今年の凱旋門賞(G1、芝2400メートル、5日=パリロンシャン)は現地の前哨戦が1週前倒しされ、これまでと異なる臨戦過程の馬が増えているが、それでも過去5年のデータで見れば、絶対的に狙い目なのが「前走愛チャンピオンS組」だ。

20年は愛チャンピオンS4着から5番人気ソットサスが戴冠。21年は愛チャンピオンS2着の2番人気タルナワが本番も2着に好走した。22年は愛チャンピオンS3着の7番人気ヴァデニが2着。23年は愛チャンピオンS7着の13番人気オネストが3着に強襲した。昨年は愛チャンピオンS4着の6番人気ロスアンゼルスが3着に粘り込んでいる。

レパーズタウン競馬場の芝2000メートルと、パリロンシャンの芝2400メートルはまったく異なるコースだが、愛チャンピオンSには英インターナショナルSを走った馬や、英チャンピオンSを狙う馬、中距離路線の一流馬がそろいやすい。愛チャンピオンS組が5年連続で凱旋門賞の馬券圏内に入っていて、しかも5頭はすべて愛チャンピオンSで敗れた馬だった。
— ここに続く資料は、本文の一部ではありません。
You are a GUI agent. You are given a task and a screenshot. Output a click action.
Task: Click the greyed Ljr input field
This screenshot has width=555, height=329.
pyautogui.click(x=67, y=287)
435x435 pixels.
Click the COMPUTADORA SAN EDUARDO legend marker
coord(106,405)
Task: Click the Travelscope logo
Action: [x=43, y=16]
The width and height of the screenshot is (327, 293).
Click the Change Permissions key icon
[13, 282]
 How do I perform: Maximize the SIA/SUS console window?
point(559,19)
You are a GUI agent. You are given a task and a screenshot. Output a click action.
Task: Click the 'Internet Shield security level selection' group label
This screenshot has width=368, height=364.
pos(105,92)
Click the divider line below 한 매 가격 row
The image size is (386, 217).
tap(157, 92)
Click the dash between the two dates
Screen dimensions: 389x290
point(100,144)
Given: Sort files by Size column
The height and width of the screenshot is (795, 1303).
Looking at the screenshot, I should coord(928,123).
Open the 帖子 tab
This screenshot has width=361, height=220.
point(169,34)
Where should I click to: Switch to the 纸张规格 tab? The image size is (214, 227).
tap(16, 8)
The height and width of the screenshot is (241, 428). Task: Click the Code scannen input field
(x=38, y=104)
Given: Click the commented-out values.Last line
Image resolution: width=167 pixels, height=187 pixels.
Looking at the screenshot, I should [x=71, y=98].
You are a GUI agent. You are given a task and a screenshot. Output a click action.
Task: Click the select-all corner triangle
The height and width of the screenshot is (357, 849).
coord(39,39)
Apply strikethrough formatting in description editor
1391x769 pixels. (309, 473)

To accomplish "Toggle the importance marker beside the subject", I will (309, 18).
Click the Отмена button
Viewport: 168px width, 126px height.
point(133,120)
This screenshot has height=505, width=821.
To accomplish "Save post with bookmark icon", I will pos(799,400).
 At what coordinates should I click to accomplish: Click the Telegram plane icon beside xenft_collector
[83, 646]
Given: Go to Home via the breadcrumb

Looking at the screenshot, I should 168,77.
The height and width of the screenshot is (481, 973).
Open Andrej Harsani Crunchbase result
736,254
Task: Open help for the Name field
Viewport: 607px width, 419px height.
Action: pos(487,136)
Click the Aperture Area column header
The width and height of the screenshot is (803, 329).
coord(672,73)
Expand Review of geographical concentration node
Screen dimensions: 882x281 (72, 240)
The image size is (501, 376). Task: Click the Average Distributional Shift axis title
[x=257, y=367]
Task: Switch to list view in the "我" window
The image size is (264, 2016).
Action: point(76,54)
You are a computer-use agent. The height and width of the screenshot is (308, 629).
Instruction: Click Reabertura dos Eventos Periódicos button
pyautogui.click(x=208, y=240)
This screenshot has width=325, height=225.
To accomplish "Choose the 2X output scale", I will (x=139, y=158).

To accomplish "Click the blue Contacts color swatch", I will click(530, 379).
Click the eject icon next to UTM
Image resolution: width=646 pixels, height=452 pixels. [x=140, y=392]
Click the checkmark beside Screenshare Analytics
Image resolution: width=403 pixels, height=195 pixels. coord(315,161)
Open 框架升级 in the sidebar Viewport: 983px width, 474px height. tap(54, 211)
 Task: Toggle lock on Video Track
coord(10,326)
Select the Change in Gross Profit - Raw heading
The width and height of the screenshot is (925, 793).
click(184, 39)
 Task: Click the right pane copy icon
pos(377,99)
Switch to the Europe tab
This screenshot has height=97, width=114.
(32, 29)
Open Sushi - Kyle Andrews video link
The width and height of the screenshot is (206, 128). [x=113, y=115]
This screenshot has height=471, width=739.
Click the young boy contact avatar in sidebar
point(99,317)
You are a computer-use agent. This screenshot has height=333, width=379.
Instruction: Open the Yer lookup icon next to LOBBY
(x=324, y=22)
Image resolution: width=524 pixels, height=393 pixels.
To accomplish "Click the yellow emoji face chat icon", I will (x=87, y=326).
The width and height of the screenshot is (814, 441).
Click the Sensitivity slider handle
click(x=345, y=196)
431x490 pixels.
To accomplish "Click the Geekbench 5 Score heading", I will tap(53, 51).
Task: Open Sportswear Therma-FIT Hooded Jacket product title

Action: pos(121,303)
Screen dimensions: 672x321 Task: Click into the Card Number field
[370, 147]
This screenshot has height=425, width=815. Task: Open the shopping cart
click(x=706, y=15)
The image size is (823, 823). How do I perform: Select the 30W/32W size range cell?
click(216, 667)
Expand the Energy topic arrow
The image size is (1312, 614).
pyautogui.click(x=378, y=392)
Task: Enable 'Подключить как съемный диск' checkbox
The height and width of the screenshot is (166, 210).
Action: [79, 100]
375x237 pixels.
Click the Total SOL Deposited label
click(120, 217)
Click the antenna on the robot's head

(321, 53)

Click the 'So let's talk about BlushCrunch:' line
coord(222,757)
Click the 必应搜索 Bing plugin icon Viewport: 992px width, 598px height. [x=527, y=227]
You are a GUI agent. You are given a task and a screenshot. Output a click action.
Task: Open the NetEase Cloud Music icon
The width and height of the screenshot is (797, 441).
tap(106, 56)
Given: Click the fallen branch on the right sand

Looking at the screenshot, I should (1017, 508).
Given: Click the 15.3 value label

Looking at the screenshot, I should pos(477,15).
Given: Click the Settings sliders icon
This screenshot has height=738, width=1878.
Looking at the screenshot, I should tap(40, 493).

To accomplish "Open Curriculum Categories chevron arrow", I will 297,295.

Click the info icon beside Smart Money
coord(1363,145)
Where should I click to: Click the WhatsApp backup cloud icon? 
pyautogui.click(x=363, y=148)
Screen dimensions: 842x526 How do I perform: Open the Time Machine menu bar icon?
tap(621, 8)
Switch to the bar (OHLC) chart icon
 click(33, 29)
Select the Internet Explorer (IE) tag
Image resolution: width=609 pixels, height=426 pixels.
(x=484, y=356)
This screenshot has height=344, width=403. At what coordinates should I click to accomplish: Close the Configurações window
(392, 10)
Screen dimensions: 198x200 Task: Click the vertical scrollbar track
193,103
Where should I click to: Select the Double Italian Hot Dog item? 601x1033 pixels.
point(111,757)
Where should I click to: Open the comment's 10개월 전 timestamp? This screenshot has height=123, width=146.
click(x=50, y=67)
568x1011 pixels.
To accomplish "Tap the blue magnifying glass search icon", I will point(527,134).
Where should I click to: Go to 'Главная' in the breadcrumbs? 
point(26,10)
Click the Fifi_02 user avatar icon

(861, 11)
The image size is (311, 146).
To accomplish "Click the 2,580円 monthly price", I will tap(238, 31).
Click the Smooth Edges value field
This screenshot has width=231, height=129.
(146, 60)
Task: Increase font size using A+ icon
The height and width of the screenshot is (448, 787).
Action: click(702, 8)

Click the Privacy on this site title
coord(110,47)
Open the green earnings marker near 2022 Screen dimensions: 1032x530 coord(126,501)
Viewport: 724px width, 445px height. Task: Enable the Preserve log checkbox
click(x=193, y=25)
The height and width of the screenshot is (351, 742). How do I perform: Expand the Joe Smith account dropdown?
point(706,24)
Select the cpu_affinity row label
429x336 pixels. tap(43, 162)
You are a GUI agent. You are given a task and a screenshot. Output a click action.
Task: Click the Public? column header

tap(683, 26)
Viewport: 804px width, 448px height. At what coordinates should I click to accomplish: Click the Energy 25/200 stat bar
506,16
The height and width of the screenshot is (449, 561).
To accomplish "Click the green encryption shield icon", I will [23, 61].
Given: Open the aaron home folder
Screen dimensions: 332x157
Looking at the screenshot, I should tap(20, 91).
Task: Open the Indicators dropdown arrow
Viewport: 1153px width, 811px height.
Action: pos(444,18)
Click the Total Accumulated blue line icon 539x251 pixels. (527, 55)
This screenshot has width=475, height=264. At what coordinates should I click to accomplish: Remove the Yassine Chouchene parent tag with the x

今年は該当馬が2頭いる。ともにアイルランド調教馬で愛チャンピオンS5着のホワイトバーチ(牡5、J・マーフィー)と愛チャンピオンS4着のホタツェル(牡3、J・ハリントン)だ。前者は昨年のタタソールズGCで名馬オーギュストロダンを破った実績がある。後者は昨秋に道悪のフューチュリティトロフィーで現在の中距離路線の最強馬の1頭、ドラクロワをねじ伏せている。愛チャンピオンSから挑んでくる2頭のG1馬。ともに人気薄だが、今年も馬券圏内突入、あるいは大金星があっていい。